母星に戻ってコロニーを形成する計画も出されているものの、当面採用されないだろう。白く褪せた死の世界と化した地球は、既に遺品の採掘場となっており、厳しい環境が彼等の行く手を阻んでいるのだから。

「さてと、仕事を始めるとしますか」

 マアデンは大型のレーザーカッターを肩に背負い、眼前の断崖を眺めた。

 約五百万年前の地層。この頃はあらゆる技術が未発達で、人はあらゆる苦しみを背負って地べたに這いずっているしかなかった時代。車と列車は排気物を吐き出し、航空機は欠陥だらけ、事故も珍しくない。渋滞が萬栄し、人々はすし詰めで顔を付き合わせる。宇宙へ行くのは命懸けで、月へ向かうにも恐ろしい年月を有する。医学も科学も殆ど解明できておらず、不治の病が時に地を席巻し、遺伝子欠陥も治せない。

 全く、不便でしょうがない時代だ。

 二人は大型のレーザーカッターと掘削機を使って慎重に岩を切り崩していく。化石と宇宙服は非常にデリケートだ。それらが傷付けば値打ちが下がる上に、命を失う。二人はその危険性に酔っている節があった。慣らされた惑星には無い、危険な作業。採掘ロボットや大型重機を奮発して買わない理由もそこにあったのだろう。

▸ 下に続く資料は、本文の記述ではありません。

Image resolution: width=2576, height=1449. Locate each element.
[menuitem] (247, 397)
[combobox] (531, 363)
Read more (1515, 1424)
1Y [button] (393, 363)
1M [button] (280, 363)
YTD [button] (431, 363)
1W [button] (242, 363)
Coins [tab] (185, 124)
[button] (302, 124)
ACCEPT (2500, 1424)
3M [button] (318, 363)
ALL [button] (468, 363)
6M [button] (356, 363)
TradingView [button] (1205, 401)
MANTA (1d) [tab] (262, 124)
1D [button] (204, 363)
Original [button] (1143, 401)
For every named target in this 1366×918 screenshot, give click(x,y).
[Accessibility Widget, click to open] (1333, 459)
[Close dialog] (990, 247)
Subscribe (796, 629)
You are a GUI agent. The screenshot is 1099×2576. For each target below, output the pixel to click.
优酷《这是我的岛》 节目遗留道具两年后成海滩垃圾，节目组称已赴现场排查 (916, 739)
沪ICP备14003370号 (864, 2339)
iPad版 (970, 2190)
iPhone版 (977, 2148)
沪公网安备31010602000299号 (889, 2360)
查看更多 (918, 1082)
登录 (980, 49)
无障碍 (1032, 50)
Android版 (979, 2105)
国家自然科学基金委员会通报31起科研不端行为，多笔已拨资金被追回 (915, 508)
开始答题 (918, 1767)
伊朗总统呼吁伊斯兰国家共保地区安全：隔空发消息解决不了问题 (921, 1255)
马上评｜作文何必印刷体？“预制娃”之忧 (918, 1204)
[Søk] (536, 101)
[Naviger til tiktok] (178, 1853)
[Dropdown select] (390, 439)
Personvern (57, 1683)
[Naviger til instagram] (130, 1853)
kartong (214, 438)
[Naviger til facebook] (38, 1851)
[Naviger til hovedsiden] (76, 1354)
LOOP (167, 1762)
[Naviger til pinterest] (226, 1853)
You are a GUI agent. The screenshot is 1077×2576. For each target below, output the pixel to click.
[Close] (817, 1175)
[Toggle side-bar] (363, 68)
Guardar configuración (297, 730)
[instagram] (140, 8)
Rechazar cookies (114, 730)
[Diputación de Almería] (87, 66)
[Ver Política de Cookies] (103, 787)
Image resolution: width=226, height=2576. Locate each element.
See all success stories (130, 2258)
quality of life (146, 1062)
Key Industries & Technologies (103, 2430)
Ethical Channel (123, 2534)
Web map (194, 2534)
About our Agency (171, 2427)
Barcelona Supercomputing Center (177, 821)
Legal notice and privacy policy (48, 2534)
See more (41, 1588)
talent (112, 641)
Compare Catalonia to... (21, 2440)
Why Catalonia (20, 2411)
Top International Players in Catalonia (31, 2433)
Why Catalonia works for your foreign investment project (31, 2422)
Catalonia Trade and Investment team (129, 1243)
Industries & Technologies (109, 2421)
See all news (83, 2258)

 しばらくの間、二人は仕事を続けながら取り留めもなく喋っていると、何か輝くものがオリクトの目に入った。瓦礫を払い、目を凝らす。

「オパールだ」

 慣れた手つきで機器を使用して周囲の石を取り払った。滑らかな丸いブラックオパール。指の第一関節くらいの大きさで、青と緑に黄の斑点が付いている。加工された痕があるので、装飾品として使われたのだろう。金属部分は残っていない。炭素年代測定を試してみたところ、約一億六万年前にできたオパール。白亜紀だ。加工されたのはおそらく五百万年前と予想される。質はまずまずであっても、相当な年代物なので裕福な連中は我先にと飛びつくだろう。いい物を見つけた。二人は目配せをしてにやりと笑い、黙々と掘削作業を進めた。簡単な昼休憩を済ませ、オリクトが大きな欠伸をした時、マアデンは何かに気付いた。

「おい」

 相棒を招き、問題の箇所を親指で示す。そこに、つるりとした表面がある。人の頭蓋骨の化石のようだ。二人は化石部分を傷つけないよう、慎重に掘り進めていく。双方の緊張はいやに高まり、時間だけが過ぎていく。マアデンは頭蓋部から、他方は足先の検討を付けて採掘を続ける。過酷な環境下での作業は骨が折れたが、やがて全身が現れた。

 二人は息を呑んだ。化石となった人骨は背を軽く丸めて蹲った形をしており、両足は交差している。両腕は胸に当てられていて、ちょうど心臓部となる場所がオパール化していた。偶然ケイ素が入り込んだ事によって、人骨の胸部が宝石となったのだ。オリクトは慎重にオパールの表面を磨く。光の屈折によって様々な色――赤をベースにオレンジ、黄色、緑、青が踊っている。色褪せた地球には眼の冴える程鮮やかな色彩。

「綺麗だな」

 目利きの二人は希少価値が最上のオパールだと気付いた。古代にはヴァージン・レインボーと名付けられていた宝石。この古代人の化石の値打ちは計り知れなかった。マアデンは分析器を人骨に照らした。口笛を吹き、「女性だ」と呟く。オリクトは滑らかな頬部分を優しく撫で、微笑みを浮かべた。